A proposal to build 90 temporary apartment-style units for homeless families in Flushing was met with universal opposition Monday night during a remote meeting of Community Board 7.
But Asian Americans for Equality, which wants to build the structure at 39-03 College Point Blvd., told the Chronicle that the plan is far different from so-called “day shelters” and it is not really a shelter at all.
City officials in an email also disputed accusations that the project was approved without community notice in general and notification of CB 7 in particular.
AAFE on its website says the units are for families experiencing short-term hardships, such as those who may have just lost their homes and those who may have been living in illegal apartments.
Jennifer Sun, co-executive director of the agency, said they hope to break ground in the spring and begin operating in 2024.
Not if those in Monday’s virtual meeting have anything to say about it. Board Chairman Gene Kelty was particularly critical of the lame-duck city officials and the Department of Homeless Services.

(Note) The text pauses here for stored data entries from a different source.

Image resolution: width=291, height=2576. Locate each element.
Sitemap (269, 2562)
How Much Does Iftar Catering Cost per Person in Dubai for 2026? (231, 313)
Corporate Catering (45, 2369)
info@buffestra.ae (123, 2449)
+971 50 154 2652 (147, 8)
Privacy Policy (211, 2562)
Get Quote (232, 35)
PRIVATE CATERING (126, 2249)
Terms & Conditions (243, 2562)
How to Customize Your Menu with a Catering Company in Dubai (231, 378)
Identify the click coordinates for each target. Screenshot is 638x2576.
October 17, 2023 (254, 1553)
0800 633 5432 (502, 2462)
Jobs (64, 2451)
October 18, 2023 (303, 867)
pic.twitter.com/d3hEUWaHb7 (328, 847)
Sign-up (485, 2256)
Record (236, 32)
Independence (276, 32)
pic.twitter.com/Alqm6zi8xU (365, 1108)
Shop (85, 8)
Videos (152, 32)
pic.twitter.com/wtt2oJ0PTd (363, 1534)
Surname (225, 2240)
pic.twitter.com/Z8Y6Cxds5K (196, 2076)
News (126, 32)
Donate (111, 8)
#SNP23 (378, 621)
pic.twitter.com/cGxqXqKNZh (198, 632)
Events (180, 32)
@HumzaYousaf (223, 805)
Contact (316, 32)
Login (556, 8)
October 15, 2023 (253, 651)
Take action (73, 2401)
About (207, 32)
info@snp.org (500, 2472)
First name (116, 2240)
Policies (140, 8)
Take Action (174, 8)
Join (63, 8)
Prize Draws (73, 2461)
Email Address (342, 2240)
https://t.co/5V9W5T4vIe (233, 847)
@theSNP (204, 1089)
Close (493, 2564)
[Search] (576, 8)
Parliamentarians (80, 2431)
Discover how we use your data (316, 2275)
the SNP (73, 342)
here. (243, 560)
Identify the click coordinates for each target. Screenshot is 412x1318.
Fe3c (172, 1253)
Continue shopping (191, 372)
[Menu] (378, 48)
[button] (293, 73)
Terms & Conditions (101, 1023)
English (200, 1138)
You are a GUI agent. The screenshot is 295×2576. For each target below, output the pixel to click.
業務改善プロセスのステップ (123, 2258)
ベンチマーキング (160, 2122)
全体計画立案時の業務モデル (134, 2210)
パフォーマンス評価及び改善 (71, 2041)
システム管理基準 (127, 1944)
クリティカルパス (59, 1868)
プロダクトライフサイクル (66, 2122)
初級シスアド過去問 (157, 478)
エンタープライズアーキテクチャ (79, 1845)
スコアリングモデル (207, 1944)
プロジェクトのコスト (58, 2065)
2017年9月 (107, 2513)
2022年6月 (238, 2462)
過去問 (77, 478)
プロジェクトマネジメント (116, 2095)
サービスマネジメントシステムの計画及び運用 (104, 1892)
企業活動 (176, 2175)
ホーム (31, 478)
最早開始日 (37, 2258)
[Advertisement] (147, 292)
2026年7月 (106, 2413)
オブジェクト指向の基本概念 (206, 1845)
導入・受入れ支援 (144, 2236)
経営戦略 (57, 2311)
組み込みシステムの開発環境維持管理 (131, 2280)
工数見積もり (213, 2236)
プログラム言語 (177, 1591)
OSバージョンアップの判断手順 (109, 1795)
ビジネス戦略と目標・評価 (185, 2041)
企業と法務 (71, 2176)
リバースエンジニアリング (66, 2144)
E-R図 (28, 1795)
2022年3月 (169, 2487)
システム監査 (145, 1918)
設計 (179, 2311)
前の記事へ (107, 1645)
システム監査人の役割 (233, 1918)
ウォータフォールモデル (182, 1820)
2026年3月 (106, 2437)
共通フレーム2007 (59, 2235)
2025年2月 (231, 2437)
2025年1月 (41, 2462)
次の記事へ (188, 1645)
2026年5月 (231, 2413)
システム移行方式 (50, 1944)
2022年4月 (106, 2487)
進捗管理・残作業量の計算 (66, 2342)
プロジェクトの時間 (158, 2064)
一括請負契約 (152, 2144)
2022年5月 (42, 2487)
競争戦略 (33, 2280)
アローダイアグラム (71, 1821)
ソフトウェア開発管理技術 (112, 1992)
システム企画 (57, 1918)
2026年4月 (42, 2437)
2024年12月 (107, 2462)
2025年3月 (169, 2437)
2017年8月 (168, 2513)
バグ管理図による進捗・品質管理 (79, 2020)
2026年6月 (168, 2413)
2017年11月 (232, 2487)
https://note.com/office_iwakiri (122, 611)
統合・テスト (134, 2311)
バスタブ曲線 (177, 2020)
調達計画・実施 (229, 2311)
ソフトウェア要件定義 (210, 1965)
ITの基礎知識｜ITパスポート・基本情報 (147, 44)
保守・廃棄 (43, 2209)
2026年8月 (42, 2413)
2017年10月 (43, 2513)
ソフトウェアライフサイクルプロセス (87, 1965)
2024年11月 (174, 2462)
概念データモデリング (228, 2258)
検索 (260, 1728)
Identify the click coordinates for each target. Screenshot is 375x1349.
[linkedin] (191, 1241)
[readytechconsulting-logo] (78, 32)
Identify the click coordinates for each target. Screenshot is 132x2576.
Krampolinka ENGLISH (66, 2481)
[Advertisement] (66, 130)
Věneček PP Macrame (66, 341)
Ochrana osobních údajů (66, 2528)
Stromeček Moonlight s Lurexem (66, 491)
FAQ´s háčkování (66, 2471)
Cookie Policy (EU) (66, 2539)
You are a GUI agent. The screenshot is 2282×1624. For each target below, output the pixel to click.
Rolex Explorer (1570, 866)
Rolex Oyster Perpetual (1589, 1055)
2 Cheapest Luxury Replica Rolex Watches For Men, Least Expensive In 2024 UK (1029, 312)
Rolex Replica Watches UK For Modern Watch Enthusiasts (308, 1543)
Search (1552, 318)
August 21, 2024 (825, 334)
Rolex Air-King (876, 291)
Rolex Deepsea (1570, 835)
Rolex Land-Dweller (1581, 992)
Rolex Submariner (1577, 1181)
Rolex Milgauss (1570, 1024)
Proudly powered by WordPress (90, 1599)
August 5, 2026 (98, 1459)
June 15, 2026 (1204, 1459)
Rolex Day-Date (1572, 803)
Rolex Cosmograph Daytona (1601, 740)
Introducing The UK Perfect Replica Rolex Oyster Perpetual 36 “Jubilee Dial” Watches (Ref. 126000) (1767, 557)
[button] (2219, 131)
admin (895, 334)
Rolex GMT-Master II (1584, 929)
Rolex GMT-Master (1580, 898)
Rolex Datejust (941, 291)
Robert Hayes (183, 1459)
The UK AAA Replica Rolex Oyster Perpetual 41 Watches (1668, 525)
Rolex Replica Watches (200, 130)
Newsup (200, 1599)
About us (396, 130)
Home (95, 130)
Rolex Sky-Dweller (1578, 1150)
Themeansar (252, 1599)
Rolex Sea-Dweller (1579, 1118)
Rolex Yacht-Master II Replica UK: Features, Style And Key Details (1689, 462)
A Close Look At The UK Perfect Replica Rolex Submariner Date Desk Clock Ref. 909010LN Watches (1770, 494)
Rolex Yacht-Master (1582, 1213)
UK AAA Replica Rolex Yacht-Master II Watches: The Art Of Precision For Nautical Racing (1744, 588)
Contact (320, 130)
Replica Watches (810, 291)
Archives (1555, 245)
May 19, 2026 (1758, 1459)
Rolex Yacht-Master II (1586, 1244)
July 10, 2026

“The problem is the city says they don’t need our approval,” said Board Chairman Gene Kelty. “They’re just coming in. They’re calling it transitional family housing and not a shelter for men or women ... And how do they do it? In December at the end of the year when everyone is leaving office.”
Kenneth Chu said volunteers collected more than 20,000 petition signatures in opposition to the plan last weekend.
They also are being backed by Tom Grech, president and CEO of the Queens Chamber of Commerce, who spoke briefly.
“We’re opposed to a shelter in this location,” Grech said. “No responsible person would deny the need for safe shelters for families. This location does not make any sense. Flushing is undergoing a renaissance. We all need to work to find a better use for that property.”
Sun told the Chronicle that the agency has been active for more than 50 years, including two decades in Flushing.
“The city is calling this a shelter, but it’s not a shelter, not like day shelters you see,” she said, adding that services on-site are aimed at getting residents into permanent housing quickly.